→ **PASSAGE À LIRE**
■ ■ ■
En attendant, on peut toujours se référer aux infos disponibles dans les rapports du SPF, qu’a analysées l’expert du RJF. Il y a cinq sources identifiées au trou de la TVA : les fameux carrousels TVA, les autres grandes fraudes (sur lesquelles enquête l’ISI), la perception de la TVA, le recouvrement des dettes fiscales qui ne sont pas payées spontanément et la fraude classique (déduction excessive, non-déclaration de chiffre d’affaires et donc de la TVA, etc.). Principal constat : le tax gap, tel que calculé par l’UE pour 2013, trouve essentiellement son origine dans la fraude classique à la TVA. Moins dans la grande fraude et moins surtout dans la fraude dite des carrousels TVA contre lesquels la Belgique a développé des outils de lutte ayant inspiré les administrations fiscales d’autres pays.
■ ■ ■
→ **MATÉRIEL FOURNI**

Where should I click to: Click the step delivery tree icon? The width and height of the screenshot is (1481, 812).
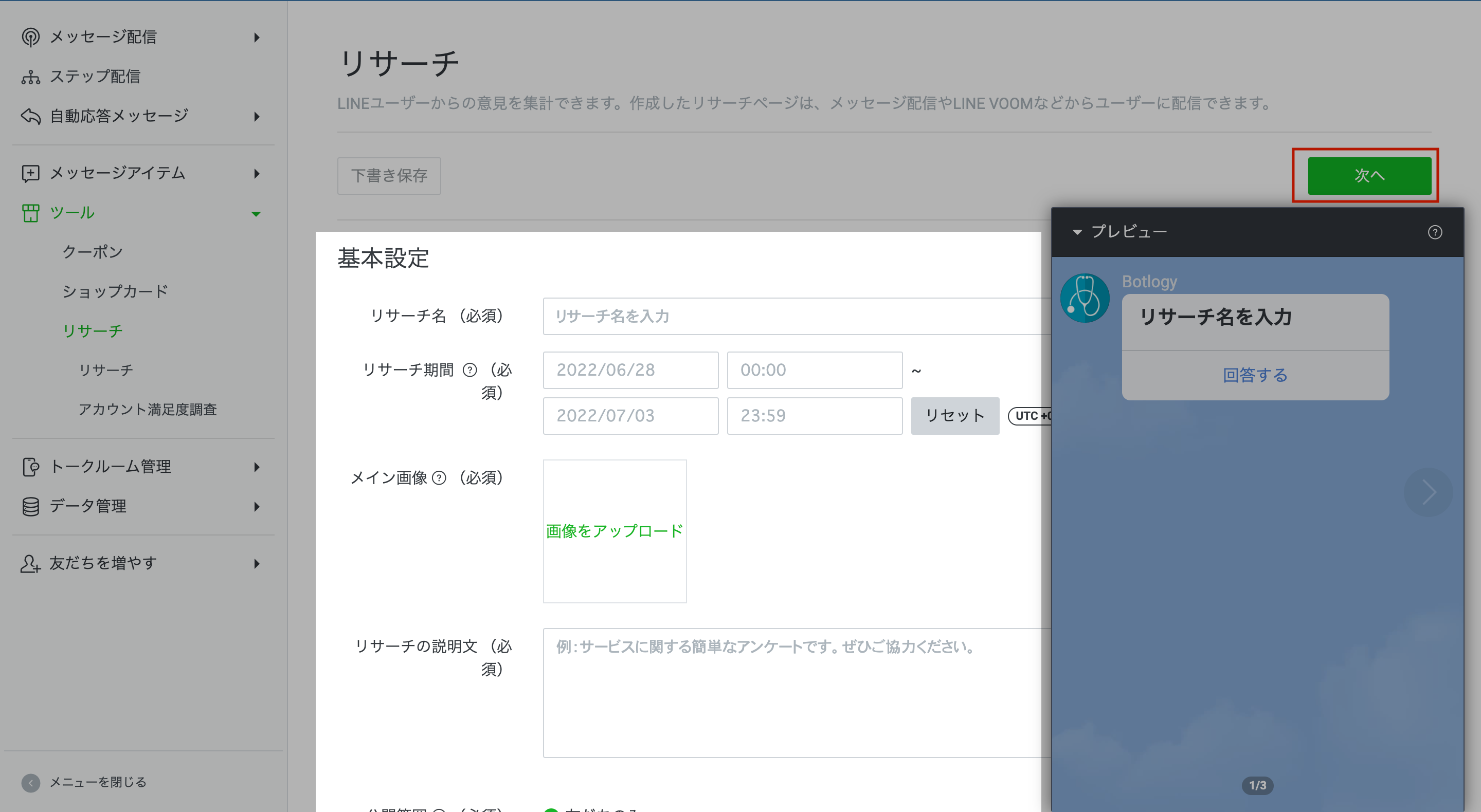(30, 77)
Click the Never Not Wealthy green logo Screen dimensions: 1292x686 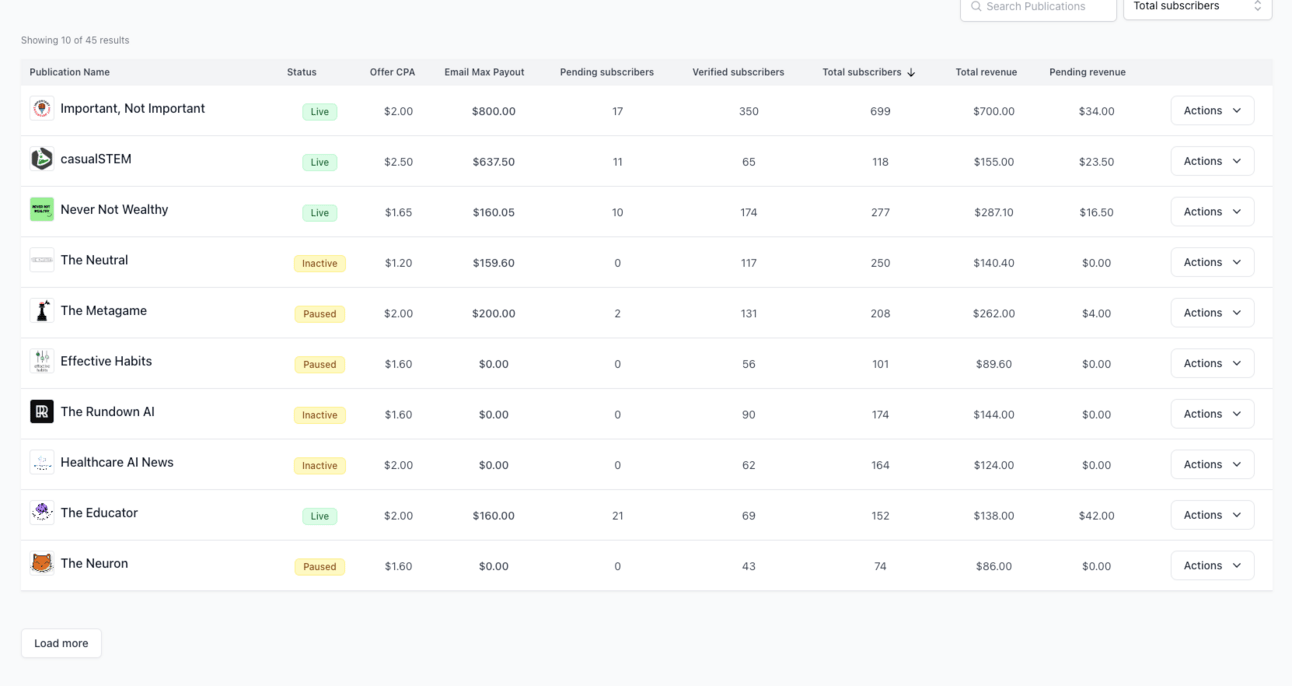pos(42,210)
■ ■ ■
→ **EXERCICE ÉCRIT**
D'après le passage à lire, indiquez s'il vous plaît où le tax gap calculé par l'UE pour 2013 trouve essentiellement son origine.

→ **RÉPONSE CI-DESSOUS**
Dans la fraude classique à la TVA.